**Trecho selecionado:**
* * * *

Além de criar o mais preciso e completo mapa multidimensional da Via Láctea, a sonda foi muito à frente do que se esperava dela. Com a forma de um chapéu de copa alta e abas largas, ela é equipada com dois potentes telescópios. Em sincronia com outros três instrumentos de medição, o equipamento conseguiu determinar a localização das estrelas e suas velocidades e dividir a luz que emana delas em um belo espectro multicolorido que proporciona análises mais precisas. A espaçonave gira lentamente, varrendo toda a esfera celeste e registrando repetidamente a posição de cada objeto. “Isso significa que, ao pesquisar todo o céu com bilhões de estrelas várias vezes, faremos descobertas que passariam em branco por outras missões”, diz Timo Prusti, cientista do projeto.
Os resultados da missão impressionam pelas minúcias. A Gaia mediu composições químicas, temperaturas, cores, massas, idades e a velocidade com que as estrelas se aproximam ou se afastam de nós, aqui na Terra. Como em um mapeamento genético, as informações podem ser usadas, por exemplo, para determinar quais delas nasceram em outra galáxia e depois migraram para a nossa vizinhança. “A Via Láctea é um belo caldeirão de estrelas”, afirma Alejandra Recio-Blanco, pesquisadora do Observatório da Côte d’Azur, na França. “Essa diversidade é extremamente importante, porque nos conta a história de sua formação.”

* * * *

**Conjunto de tarefas:**
[a] Como você resumiria em duas frases o trecho sobre a sonda Gaia?
[b] Você pode dar continuidade ao trecho sobre a sonda Gaia a partir do ponto em que ele termina?
A listagem não tem nenhuma relação com o trecho sobre a sonda Gaia.

**Material fornecido:**
* * * *

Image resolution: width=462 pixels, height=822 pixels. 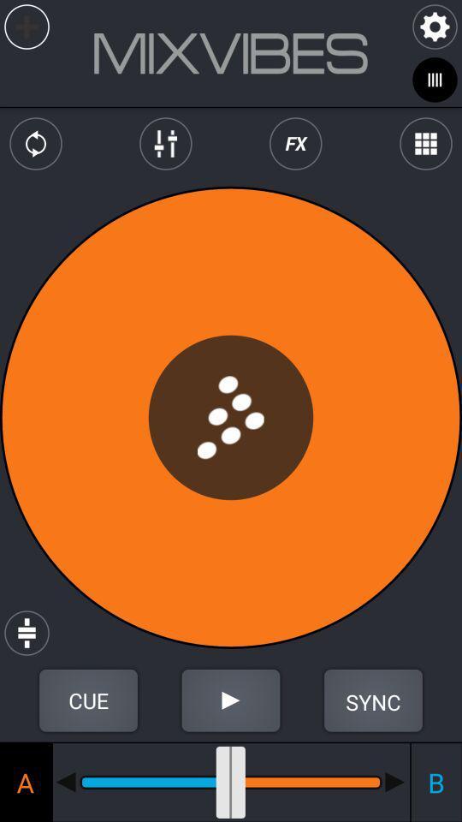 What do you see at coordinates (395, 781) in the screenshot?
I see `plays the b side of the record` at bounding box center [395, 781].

* * * *

**Respostas finais:**
[a] A sonda Gaia, equipada com dois potentes telescópios e outros três instrumentos de medição, criou o mais preciso e completo mapa multidimensional da Via Láctea ao girar lentamente e registrar repetidamente a posição de cada objeto da esfera celeste. Ela mediu composições químicas, temperaturas, cores, massas, idades e velocidades das estrelas, informações que podem indicar quais delas nasceram em outra galáxia e revelam uma diversidade que conta a história da formação da Via Láctea.

[b]
Entre as descobertas mais surpreendentes estão os terremotos estelares, fenômeno que nem estava no radar da missão. São como tsunamis em grande escala na superfície das estrelas, que fazem com que esses corpos alterem sua forma de modo irregular. Há também números espantosos: foram catalogados, até agora, 156 000 asteroides, 31 luas de outros planetas e milhões de estrelas. Foram descobertos, ainda, outros 5 500 sóis semelhantes ao nosso, além dos 100 já conhecidos.
Com encerramento previsto para o fim de 2025, a missão Gaia é apenas uma etapa de um trabalho perene. Prova disso é que o enorme catálogo compreende informações de apenas 1% das estrelas da Via Láctea — o suficiente para servir de base a 1 600 publicações científicas por ano. “É uma mina de ouro incrível para a astronomia”, disse a pesquisadora italiana Antonella Vallenari, que integra um consórcio de 450 cientistas e engenheiros que transformaram as medições coletadas pela sonda em dados utilizáveis. Quanto mais informações forem colhidas, mais a humanidade passeará em torno de uma indagação seminal e bonita: de onde viemos?